Шрифт:
Интервал:
Закладка:
Однако восстание еще далеко не закончилось. К югу от Темзы оно распространилось до Девоншира; были взрывы на севере; бурным движением охватило восточные графства. Шайка крестьян заняла Сент-Олбанс, обезумевшая толпа ворвалась в ворота Сент-Эдмундсбери и заставила испуганных монахов подтвердить вольности города. Джон Литстер, красильщик из Норвича, с титулом короля общин возглавил массу крестьян и принуждал взятых в плен дворян играть роль лакеев и служить ему на коленях во время обеда. Но уход крестьянских армий с их освободительными грамотами вернул дворянам храбрость. Воинственный епископ Норвича во главе своего отряда с копьем в руке напал на лагерь Литстера и одним ударом рассеял крестьян Норфолка; в то же время король с армией в 40 тысяч человек прошел с торжеством по Кенту и Эссексу, всюду распространяя ужас беспощадностью своих казней. В Уолтгеме его встретили предъявлением недавно данных им грамот и заявлением, «что в деле свободы эссекские крестьяне стоят наравне со своими лордами». Но им пришлось узнать цену королевского слова. «Были вы вилланами, — отвечал Ричард II, — и остаетесь ими. Вы останетесь в зависимости, но не в прежней, а в худшей».
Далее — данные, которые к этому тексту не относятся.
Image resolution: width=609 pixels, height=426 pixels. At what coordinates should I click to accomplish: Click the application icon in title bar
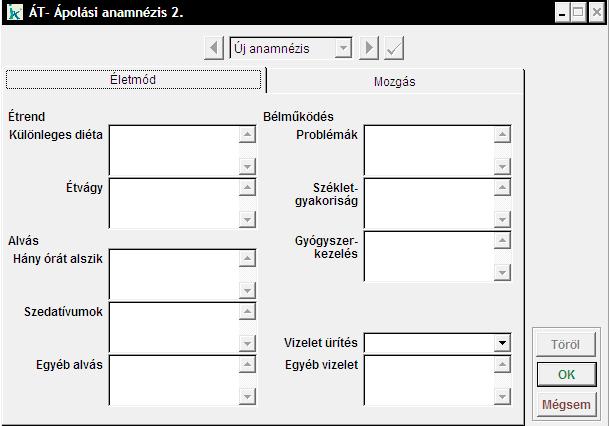(x=13, y=13)
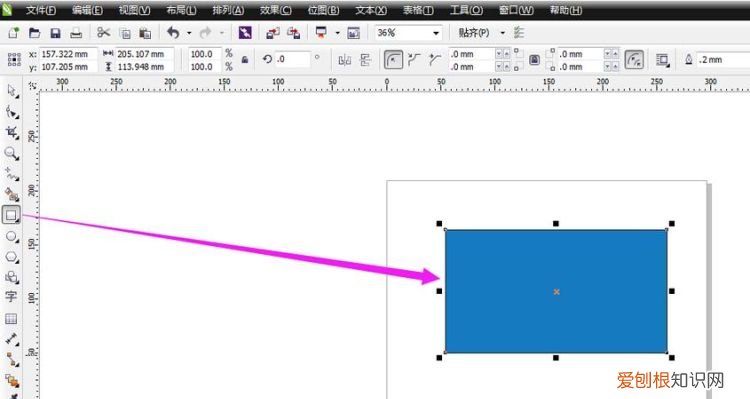Open the 效果(C) menu
The image size is (750, 399).
(x=276, y=10)
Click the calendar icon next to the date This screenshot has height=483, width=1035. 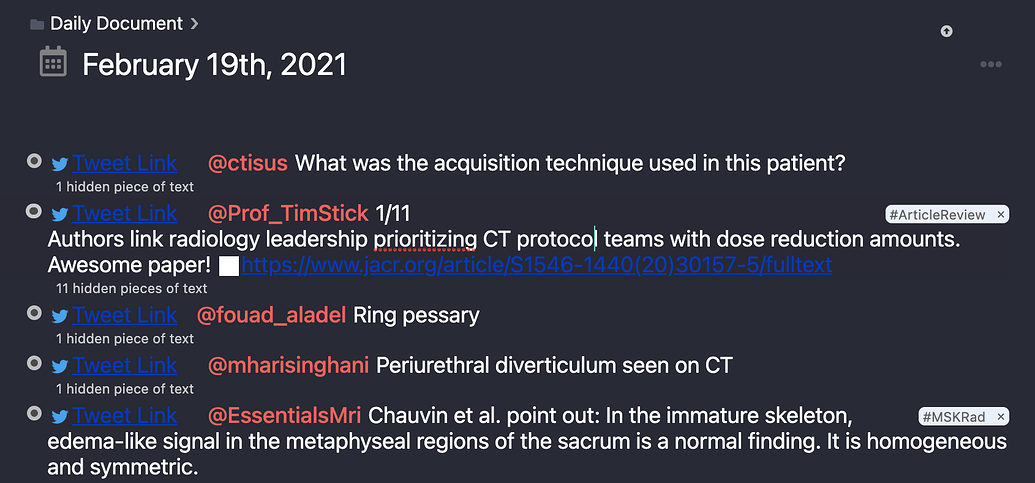pos(53,64)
Настроение народа выразилось во встреченном королем упорном сопротивлении. Крестьяне Биллерика кинулись в леса и выдержали две жестокие битвы, прежде чем их удалось привести к покорности. Только угрожая смертью, можно было вынудить у присяжных Эссекса обвинительный приговор привлеченным к суду вождям восстания. Грайндекоббу предлагали пощаду, если он согласится убедить своих сторонников в Сент-Олбансе вернуть грамоты, отнятые им у монахов. Он обратился к своим согражданам и мужественно убеждал их не беспокоиться о его участи. «Если я умру, — сказал он, — я умру за приобретенную нами свободу и буду считать себя счастливым, кончая таким мученичеством. Действуйте сегодня так, как вы действовали бы, если бы я был убит вчера».
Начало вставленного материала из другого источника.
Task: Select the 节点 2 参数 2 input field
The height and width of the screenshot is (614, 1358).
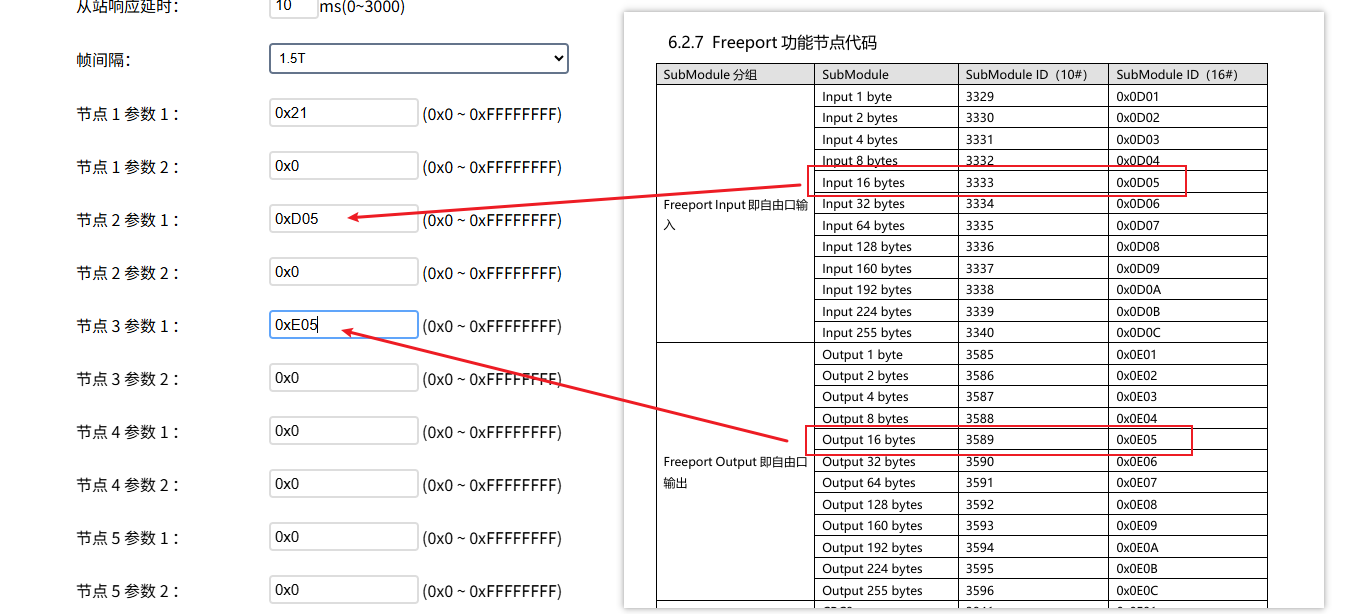Action: point(343,272)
Но упорство побежденных встретилось с таким же упорством победителей. В течение лета и осени погибло, как говорили, семь тысяч человек — на виселицах или в битвах. Королевский совет показал, что он понимает опасность простой политики сопротивления, когда передал вопрос об освобождении на рассмотрение парламента, собравшегося после подавления восстания; его предложение наводило на мысль о компромиссе. «Если вы желаете освободить и отпустить на волю названных крепостных, — гласило послание короля, — с вашего общего согласия, а король осведомлен, что некоторые из вас этого желают, то он согласится на вашу просьбу». В ответе землевладельцев совсем не заметно каких-то мыслей о компромиссе. Пожалования и грамоты короля, как совершенно справедливо отвечал парламент, юридически не имеют силы и значения: крепостные составляют их собственность, которую король может взять у них не иначе как с их согласия; «а этого согласия, — заканчивал парламент, — мы никогда не давали и никогда не дадим, даже если бы всем нам пришлось умереть в один день».
Глава V
РИЧАРД ВТОРОЙ (1381–1399 гг.)
Все темное и суровое в рассматриваемой эпохе: ее социальная борьба, нравственное и религиозное оживление, страдания бедных, протесты лоллардов изображены с чрезвычайной правдивостью в поэме Уильяма Ленглэнда. Ничто не рисует перед нами так живо ту пропасть, которая в XIV веке отделяла богача от бедняка, как контраст между «Видениями Петра-пахаря» и «Кентерберийскими рассказами». Мир богатства, раздолья и смеха, по которому учтивый Чосер шел с потупленными глазами, как будто в сладкой дремоте, представляется тощему поэту бедняков далеким миром неправды и нечестия. «Длинный Уил», как прозвали Ленглэнда за его высокий рост, родился, вероятно, в Шропшире, где был отдан в школу и принял посвящение в клирики; в молодые годы он переселился в Лондон и зарабатывал жалкие средства для жизни пением на пышных похоронах того времени. Люди принимали грустного клирика за помешанного; горькая бедность развила в нем вызывающую гордость, внушившую ему, как он говорил, отвращение к поклонам перед веселыми господами и дамами, которые разъезжали вдоль Чипсайда разодетые в серебро и меха, или к обмену приветствиями с судебными приставами при встрече у нового дома на Темпле. Мир Ленглэнда — мир бедняков: он описывал жизнь бедняка, его голод и работу, его грубый разгул и отчаяние с напряженным вниманием человека, который ничего, кроме этого, не видит.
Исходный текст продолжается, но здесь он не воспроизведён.